U.a. wird der junge Mann so zitiert: “Medien lassen sich genauso wie Politiker durch soziale Medien treiben. … Vieles wird in unserem Land schnell skandalisiert und auf die Spitze getrieben. … Früher hat man am Stammtisch mal seinem Ärger Luft gemacht und sich miteinander auch mal heiß geredet, danach war es aber schnell wieder vergessen. … Heute schreiben die Menschen in den Sozialen Netzwerken alles, was ihnen gerade in den Sinn kommt und lassen teilweise ihrem Hass freien Lauf, und das bleibt dann stehen.“

Ist der 1973 geborene Ministerpräsident nun unwissend? Oder ein wissentlicher Heuchler?
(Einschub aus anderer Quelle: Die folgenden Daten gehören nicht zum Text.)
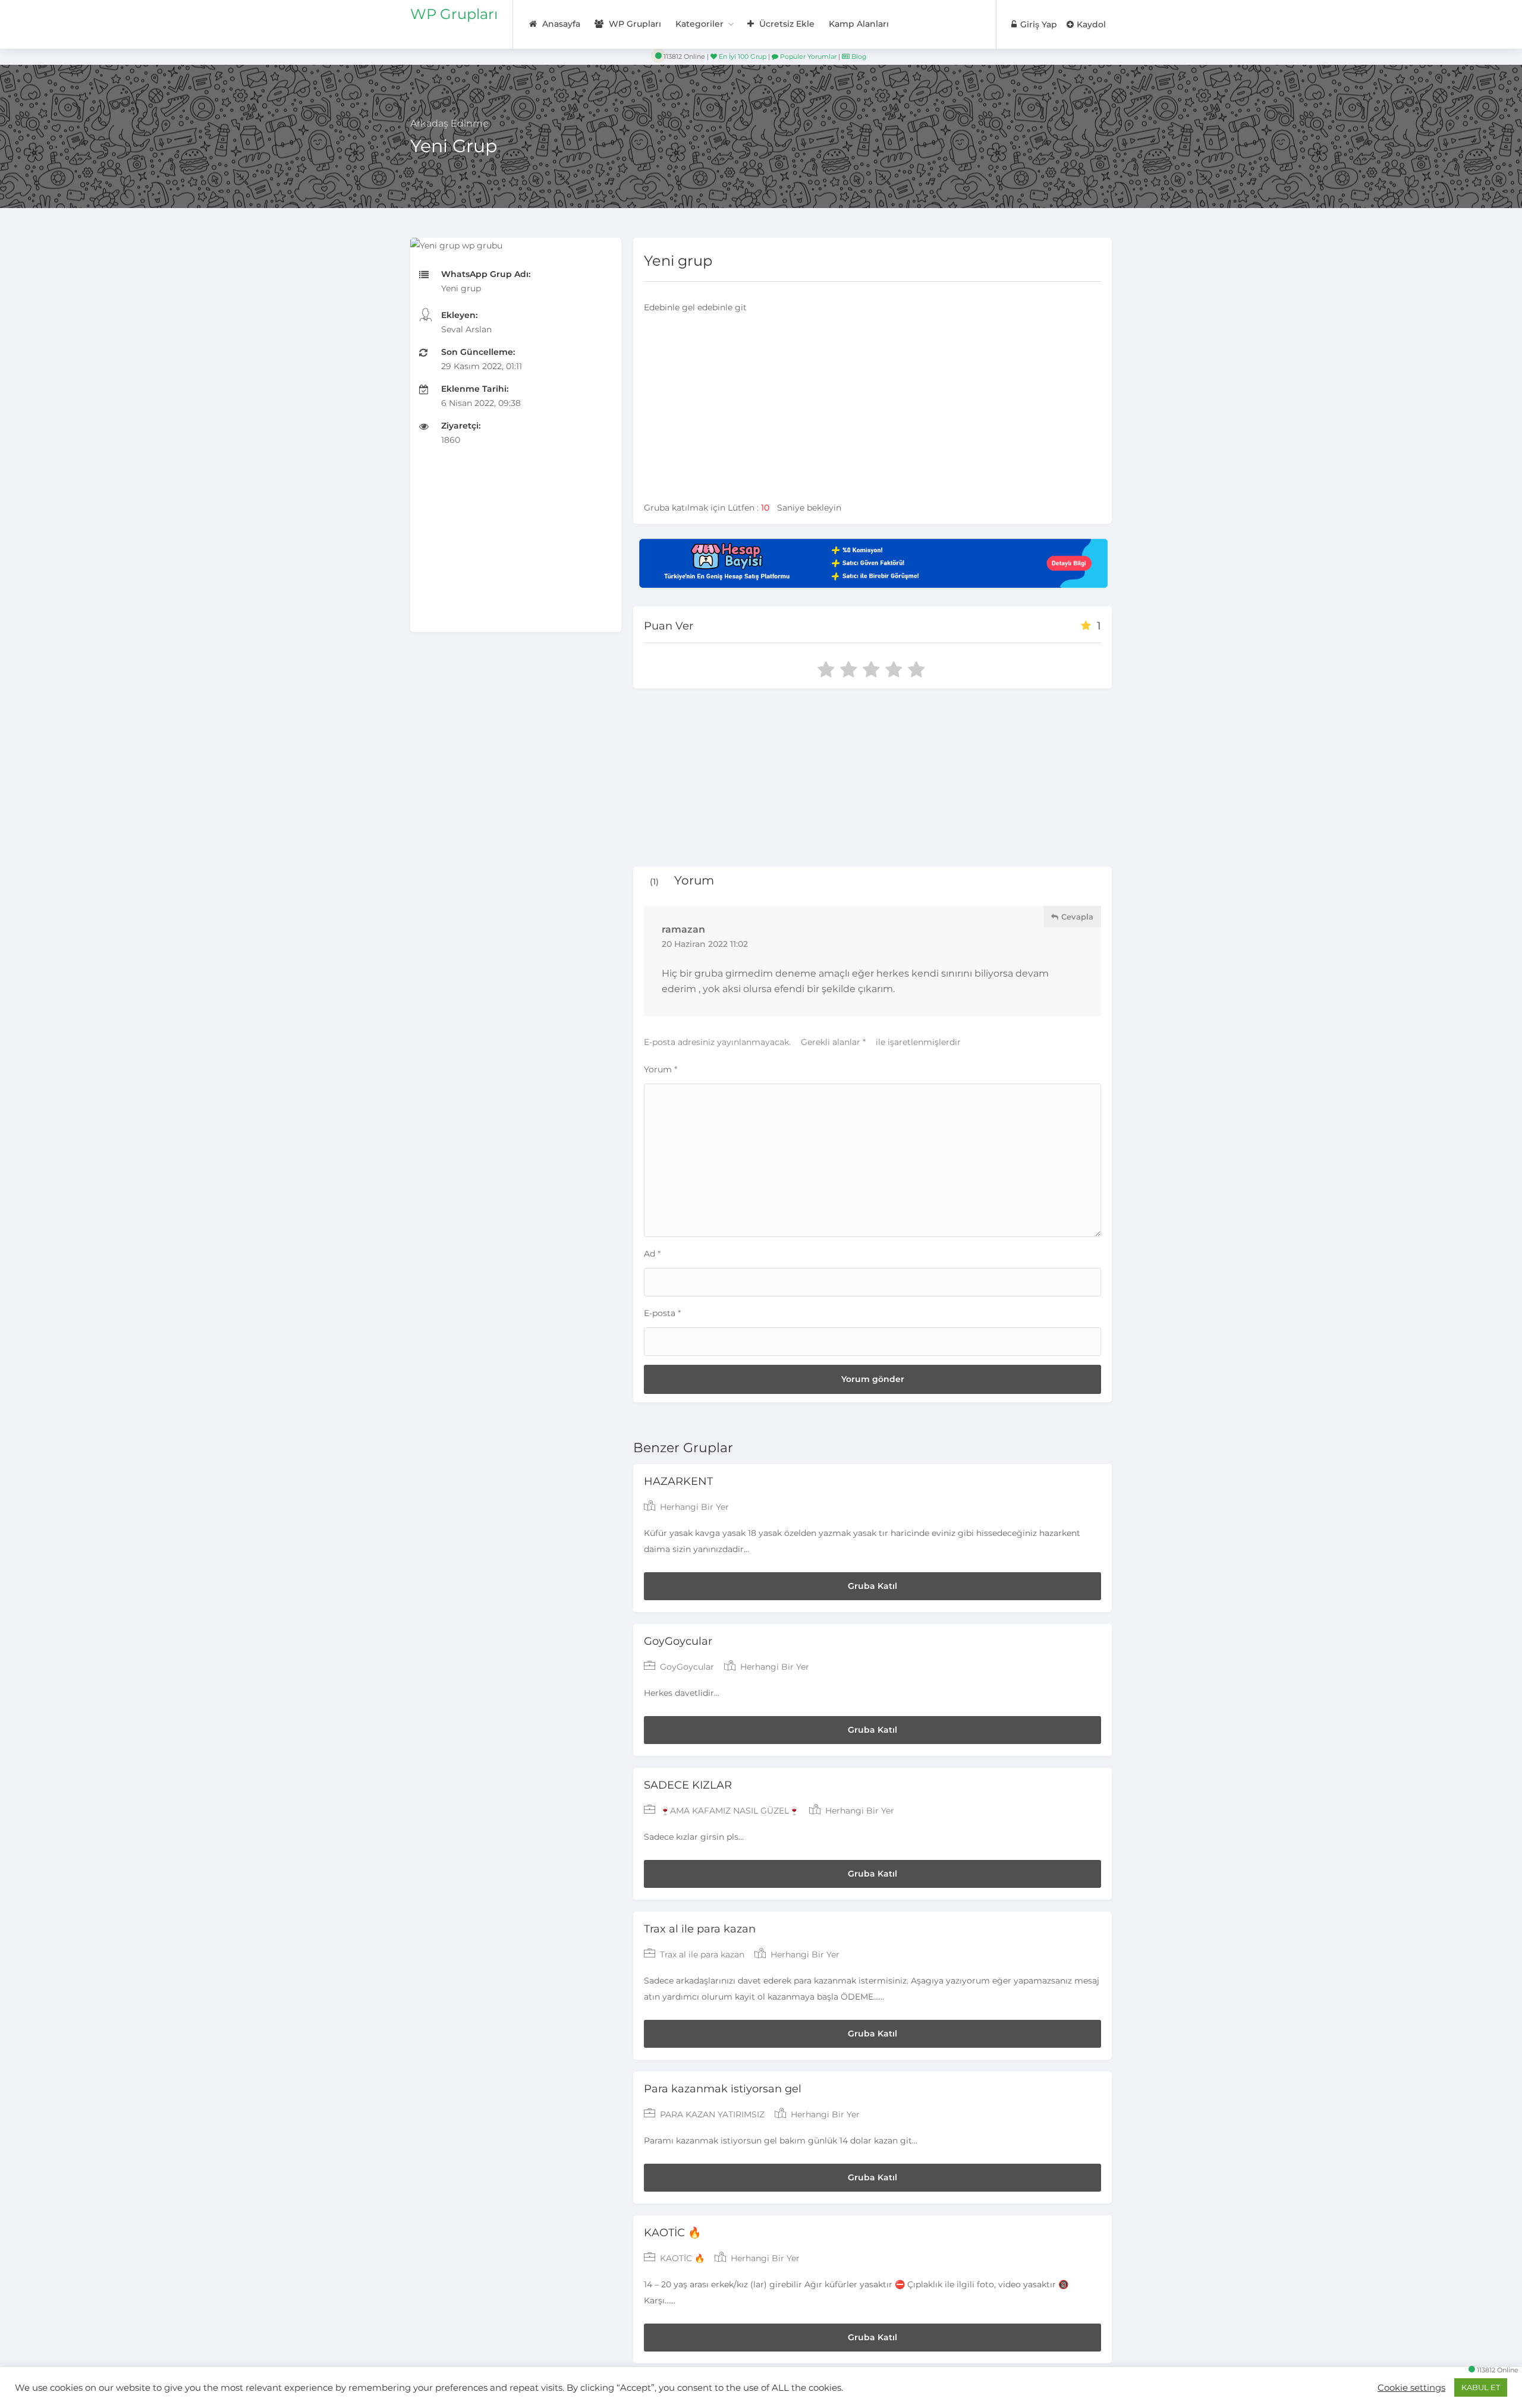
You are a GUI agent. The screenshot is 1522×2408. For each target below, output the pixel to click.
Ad (652, 1253)
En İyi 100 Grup (741, 56)
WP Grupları (454, 14)
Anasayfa (560, 23)
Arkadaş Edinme (449, 123)
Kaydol (1090, 24)
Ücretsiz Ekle (786, 23)
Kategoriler (699, 23)
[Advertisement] (515, 548)
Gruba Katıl (872, 1586)
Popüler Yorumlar (807, 56)
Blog (858, 56)
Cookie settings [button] (1411, 2387)
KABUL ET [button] (1480, 2387)
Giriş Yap (1037, 24)
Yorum (660, 1069)
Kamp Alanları (859, 23)
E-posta (662, 1313)
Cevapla (1076, 916)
Weit vor 1973 habe ich für meinen Opa, der, RWE-Fan wie Küppi, von dem ich die Fussballmacke habe, sonntags anner Bude Atika-Zigaretten und die sog. “Zeitung” BildamSonntag geholt (es gab ja nichts Anderes, Bundesliga war samstags und die hatten das Monopol im Ruhrpott). Ich konnte schon lesen und wusste daher, dass die dort Woche für Woche im vorderen Teil exakt das machten, was der Herr Günther jetzt in den “sozialen Medien” entdeckt haben will.

Die machen das übrigens heute noch. Und der Deutschlandfunk liest es in seinen sonntäglichen Nachrichten vor. Heute z.B. hat er es wieder getan. Es ist halt nur keine US-, sondern eine deutsche Milliardärsfamilie (Springer & Döpfner), die bisher noch zum Wählen der CDU des Herrn Günther aufruft, und emsig an den Brücken über die “Brandmauer” zur faschistischen AfD baut.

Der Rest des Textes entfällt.